- _Directions_
Reproduce every line of the records below verbatim, without the pictures.

:: Dataset excerpts

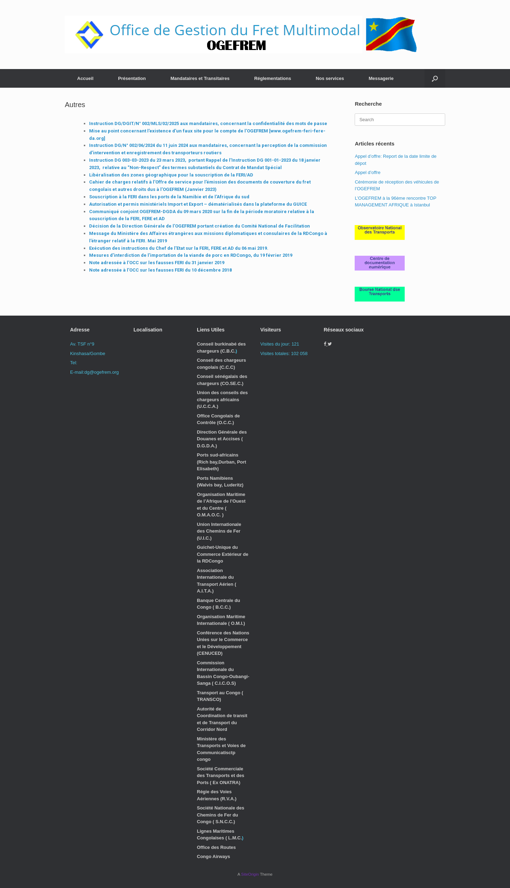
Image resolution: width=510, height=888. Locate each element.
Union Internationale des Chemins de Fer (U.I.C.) (219, 531)
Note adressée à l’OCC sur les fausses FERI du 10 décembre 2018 (160, 270)
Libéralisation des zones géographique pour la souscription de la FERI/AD (171, 175)
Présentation (132, 78)
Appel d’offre (367, 172)
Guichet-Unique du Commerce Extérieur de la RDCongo (222, 554)
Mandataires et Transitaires (200, 78)
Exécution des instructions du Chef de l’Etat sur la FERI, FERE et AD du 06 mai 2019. (178, 248)
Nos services (330, 78)
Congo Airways (213, 856)
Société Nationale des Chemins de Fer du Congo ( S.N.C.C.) (220, 814)
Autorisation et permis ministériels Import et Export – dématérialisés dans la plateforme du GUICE (198, 204)
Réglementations (272, 78)
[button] (434, 78)
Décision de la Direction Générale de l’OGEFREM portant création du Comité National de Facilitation (199, 226)
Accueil (85, 78)
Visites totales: (275, 353)
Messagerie (381, 78)
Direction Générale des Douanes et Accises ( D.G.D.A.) (222, 438)
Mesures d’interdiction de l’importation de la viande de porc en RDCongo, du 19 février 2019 (190, 255)
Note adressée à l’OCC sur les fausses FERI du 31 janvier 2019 (156, 262)
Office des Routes (216, 847)
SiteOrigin (250, 874)
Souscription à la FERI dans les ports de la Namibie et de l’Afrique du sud (169, 196)
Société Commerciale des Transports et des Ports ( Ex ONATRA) (220, 775)
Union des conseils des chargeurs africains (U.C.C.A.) (222, 399)
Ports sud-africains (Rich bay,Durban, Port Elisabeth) (221, 461)
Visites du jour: (276, 344)
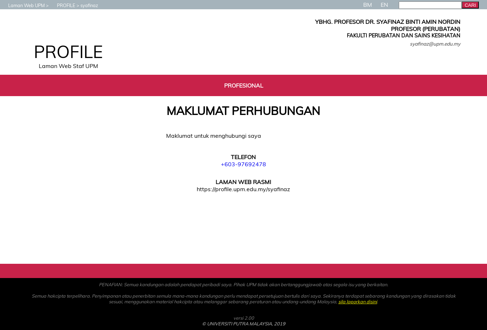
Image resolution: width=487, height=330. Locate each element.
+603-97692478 (243, 164)
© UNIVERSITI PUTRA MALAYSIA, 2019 (243, 323)
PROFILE (62, 5)
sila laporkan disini (357, 301)
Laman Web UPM (23, 5)
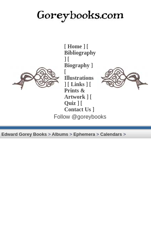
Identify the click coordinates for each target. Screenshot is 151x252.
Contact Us (77, 109)
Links (78, 84)
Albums (60, 134)
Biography (77, 65)
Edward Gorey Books (24, 134)
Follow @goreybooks (80, 117)
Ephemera (84, 134)
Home (74, 46)
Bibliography (80, 53)
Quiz (70, 103)
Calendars (111, 134)
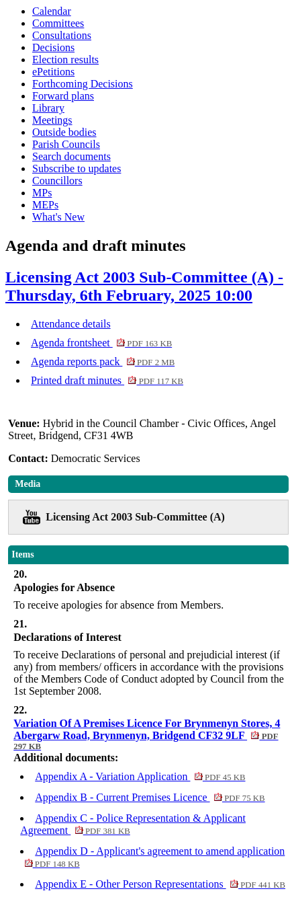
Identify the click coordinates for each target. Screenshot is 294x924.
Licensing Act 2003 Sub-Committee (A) (135, 517)
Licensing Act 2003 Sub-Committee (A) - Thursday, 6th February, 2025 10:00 (144, 286)
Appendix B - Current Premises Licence (149, 797)
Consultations (61, 35)
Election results (65, 59)
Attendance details (71, 324)
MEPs (45, 204)
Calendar (51, 11)
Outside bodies (64, 132)
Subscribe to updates (76, 168)
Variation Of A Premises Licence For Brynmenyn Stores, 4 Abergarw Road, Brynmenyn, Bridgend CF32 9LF (146, 734)
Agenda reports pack (103, 361)
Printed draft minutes (107, 380)
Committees (58, 23)
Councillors (57, 180)
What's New (58, 217)
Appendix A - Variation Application (140, 776)
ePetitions (53, 71)
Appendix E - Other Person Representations (160, 884)
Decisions (53, 47)
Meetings (52, 120)
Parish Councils (66, 144)
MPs (42, 192)
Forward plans (63, 96)
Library (48, 108)
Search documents (71, 156)
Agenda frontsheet (101, 342)
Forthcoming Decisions (82, 83)
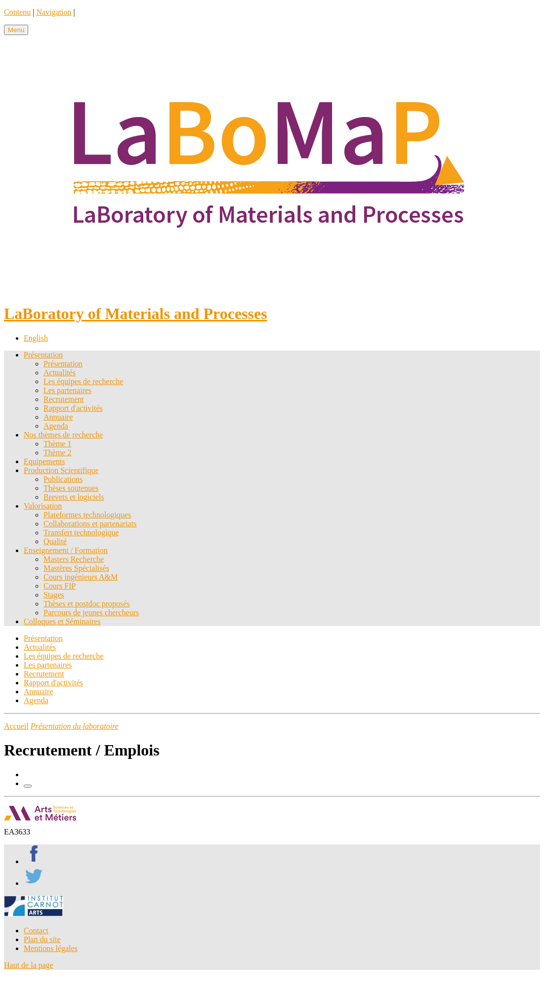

::::

- _Result for this task_
Image resolution: width=510, height=888. Locate each element.
Union Internationale des Chemins de Fer (U.I.C.) (219, 531)
Note adressée à l’OCC sur les fausses FERI du 10 décembre 2018 (160, 270)
Libéralisation des zones géographique pour la souscription de la FERI/AD (171, 175)
Présentation (132, 78)
Appel d’offre (367, 172)
Guichet-Unique du Commerce Extérieur de la RDCongo (222, 554)
Mandataires et Transitaires (200, 78)
Exécution des instructions du Chef de l’Etat sur la FERI, FERE et AD du 06 mai 2019. (178, 248)
Nos services (330, 78)
Congo Airways (213, 856)
Société Nationale des Chemins de Fer du Congo ( S.N.C.C.) (220, 814)
Autorisation et permis ministériels Import et Export – dématérialisés dans la plateforme du GUICE (198, 204)
Réglementations (272, 78)
[button] (434, 78)
Décision de la Direction Générale de l’OGEFREM portant création du Comité National de Facilitation (199, 226)
Accueil (85, 78)
Visites totales: (275, 353)
Messagerie (381, 78)
Direction Générale des Douanes et Accises ( D.G.D.A.) (222, 438)
Mesures d’interdiction de l’importation de la viande de porc en RDCongo, du 19 février 2019 (190, 255)
Note adressée à l’OCC sur les fausses FERI du 31 janvier 2019 (156, 262)
Office des Routes (216, 847)
SiteOrigin (250, 874)
Souscription à la FERI dans les ports de la Namibie et de l’Afrique du sud (169, 196)
Société Commerciale des Transports et des Ports ( Ex ONATRA) (220, 775)
Union des conseils des chargeurs africains (U.C.C.A.) (222, 399)
Ports sud-africains (Rich bay,Durban, Port Elisabeth) (221, 461)
Visites du jour: (276, 344)
Image resolution: width=487, height=330. Locate each element.
+603-97692478 (243, 164)
© UNIVERSITI PUTRA MALAYSIA, 2019 (243, 323)
PROFILE (62, 5)
sila laporkan disini (357, 301)
Laman Web UPM (23, 5)
Identify the click coordinates for each target. Screenshot is 151x252.
Contact Us (77, 109)
Links (78, 84)
Albums (60, 134)
Biography (77, 65)
Edward Gorey Books (24, 134)
Follow @goreybooks (80, 117)
Ephemera (84, 134)
Home (74, 46)
Bibliography (80, 53)
Quiz (70, 103)
Calendars (111, 134)
Identify the click coordinates for each target. Screenshot is 294x924.
Licensing Act 2003 Sub-Committee (A) (135, 517)
Licensing Act 2003 Sub-Committee (A) - Thursday, 6th February, 2025 10:00 (144, 286)
Appendix B - Current Premises Licence (149, 797)
Consultations (61, 35)
Election results (65, 59)
Attendance details (71, 324)
MEPs (45, 204)
Calendar (51, 11)
Outside bodies (64, 132)
Subscribe to updates (76, 168)
Variation Of A Premises Licence For Brynmenyn Stores, 4 Abergarw Road, Brynmenyn, Bridgend CF32 9LF (146, 734)
Agenda reports pack (103, 361)
Printed draft minutes (107, 380)
Committees (58, 23)
Councillors (57, 180)
What's New (58, 217)
Appendix A - Variation Application (140, 776)
ePetitions (53, 71)
Appendix E - Other Person Representations (160, 884)
Decisions (53, 47)
Meetings (52, 120)
Parish Councils (66, 144)
MPs (42, 192)
Forward plans (63, 96)
Library (48, 108)
Search documents (71, 156)
Agenda frontsheet (101, 342)
Forthcoming Decisions (82, 83)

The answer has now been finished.